Welcome to Delight in Grace. The teaching ministry of Rich Powell, pastor of Grace Bible Church in Winston-Salem. You can learn a lot about the character of God. Through what he does. In this message titled You Have Lacked Nothing, Pastor Rich unpacks Deuteronomy 2, shedding light on the narrative.
we can see God's necessary justice and His abundant goodness. The only appropriate response to such a God is surrender. Let's listen in. Turn with me in your copy of the scriptures to Deuteronomy chapter 2. Deuteronomy chapter 2.
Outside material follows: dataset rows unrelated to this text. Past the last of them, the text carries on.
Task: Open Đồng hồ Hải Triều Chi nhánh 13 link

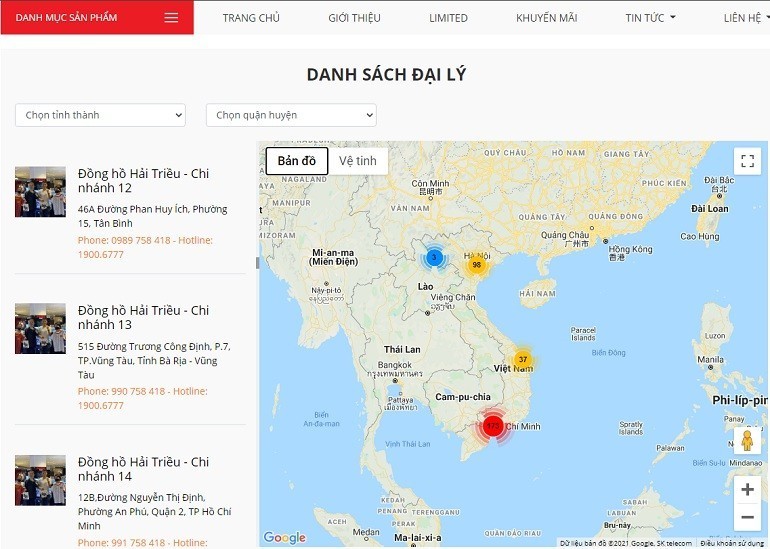Action: pos(143,317)
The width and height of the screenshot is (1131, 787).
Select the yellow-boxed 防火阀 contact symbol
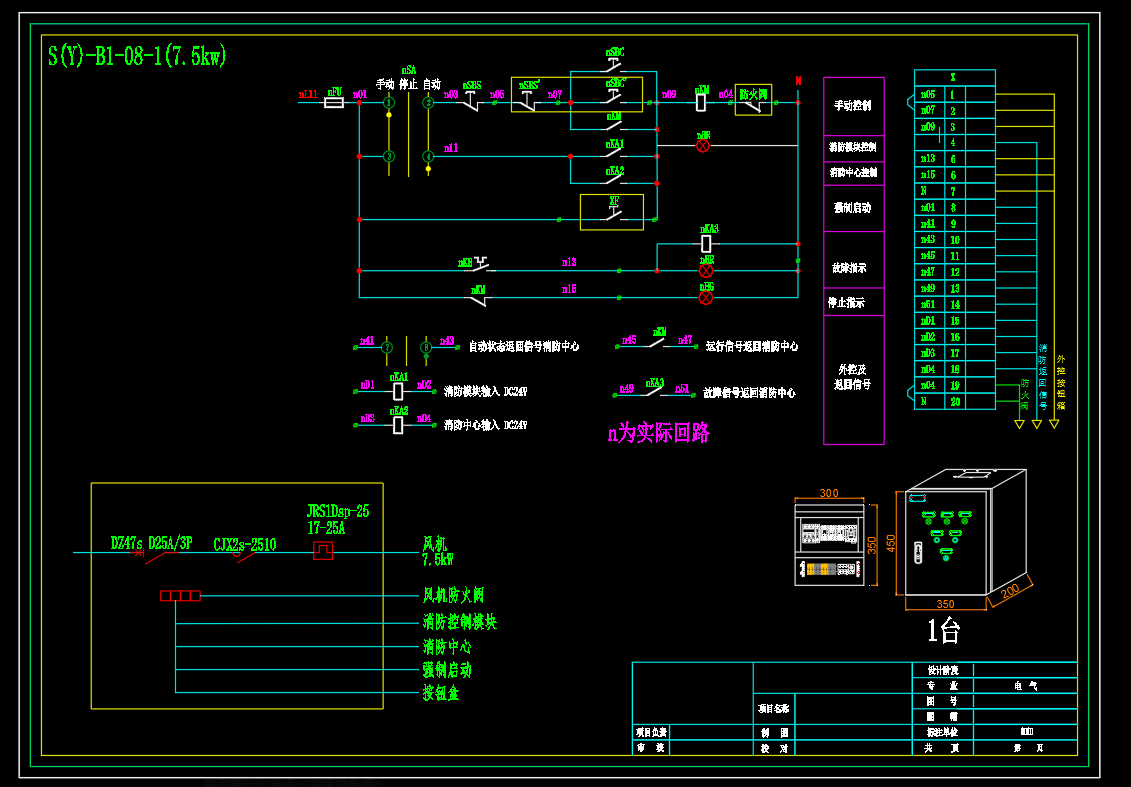tap(753, 100)
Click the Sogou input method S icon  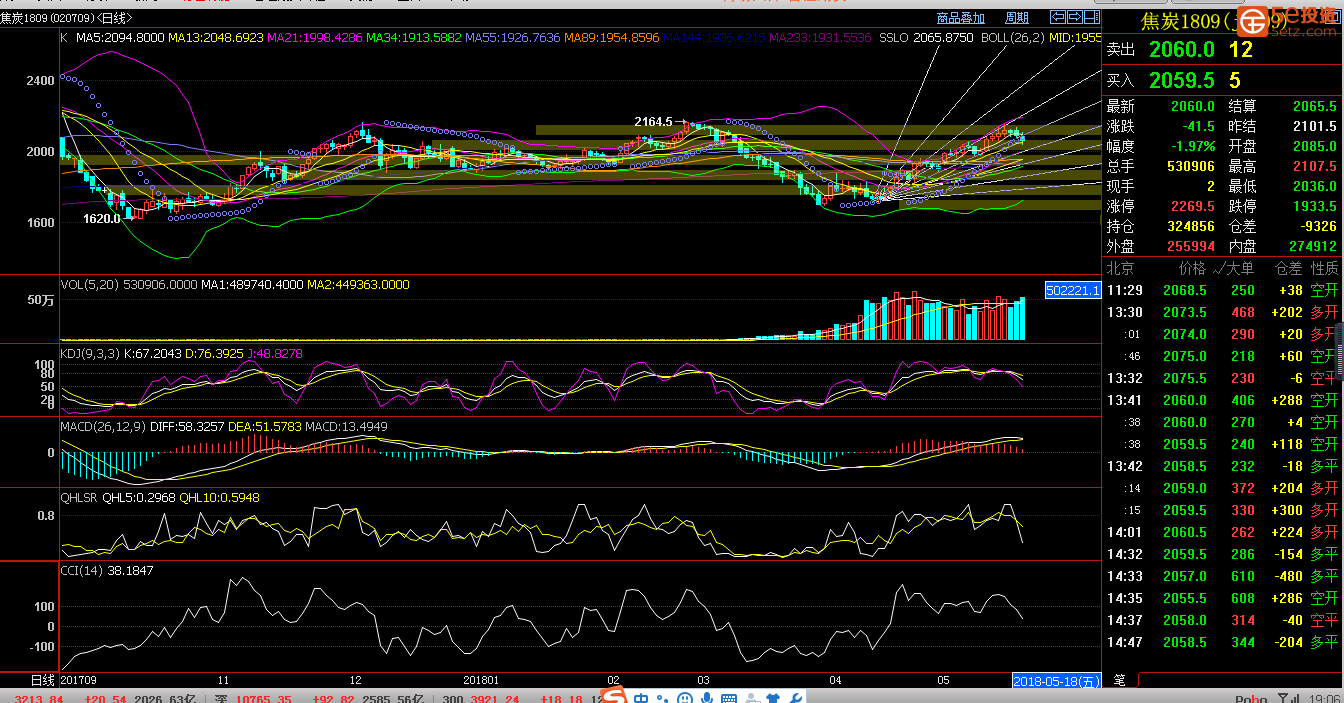click(x=614, y=696)
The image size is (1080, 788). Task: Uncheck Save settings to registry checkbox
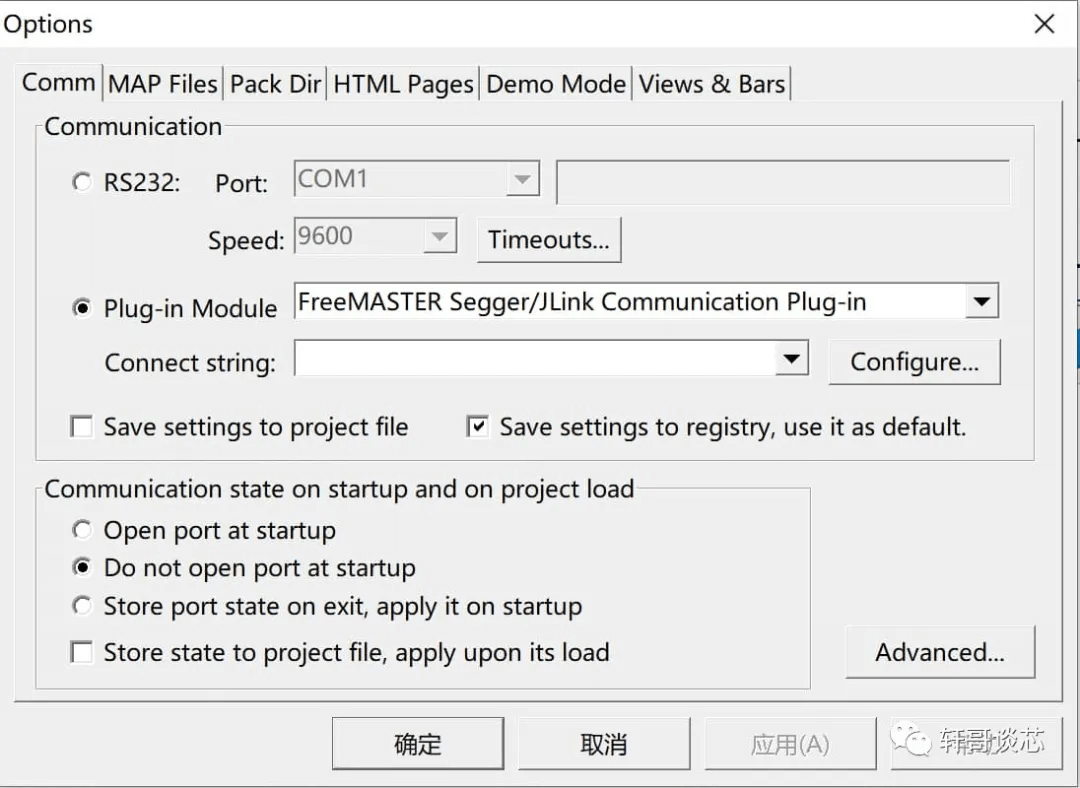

And if you don't have one A copy of the scriptures, issue one in front of you. And you can also follow along on the screen. Then we journeyed, or turned and journeyed into the wilderness in the direction of the Red Sea. as the Lord told me. And for many days we traveled around Mount Seir.
Then the LORD said to me, You have been traveling around this mountain country long enough. Turn northward. and command the people. You are about to pass through the territory of your brothers. the people of Esau who live in Seir.
and they will be afraid of you.
So be very careful. Do not contend with them. For I will not give you any of their land, no, not so much as for the sole of the foot to tread on. because I have given Mount Seir to Esau as a possession. You shall purchase food from them with money.
that you may eat. and you shall also buy water from them with money, that you may drink. For the LORD your God has blessed you in all the work of your hands. He knows you're going through this great wilderness. These forty years, the Lord your God has been with you.
You have lacked nothing.
So we went on away from our brothers, the people of Esau, who live in Seir. away from Erebah road from Elath and Ezion Geber. And we turned and went in the direction of the wilderness of Moab. Let's pray. Father, we are thankful for your word.
for your truth. Father, I pray that As we receive your word this morning, that it would return 30, 60. or one hundredfold. It is in Christ's name I pray. Amen.
Hear, O Israel. The Lord our God. The Lord is one. You shall love the Lord your God with all your heart. and with all your soul.
and with all your might. Think about what that means to love God with all your heart. Might. This is what he calls us to. We are his people.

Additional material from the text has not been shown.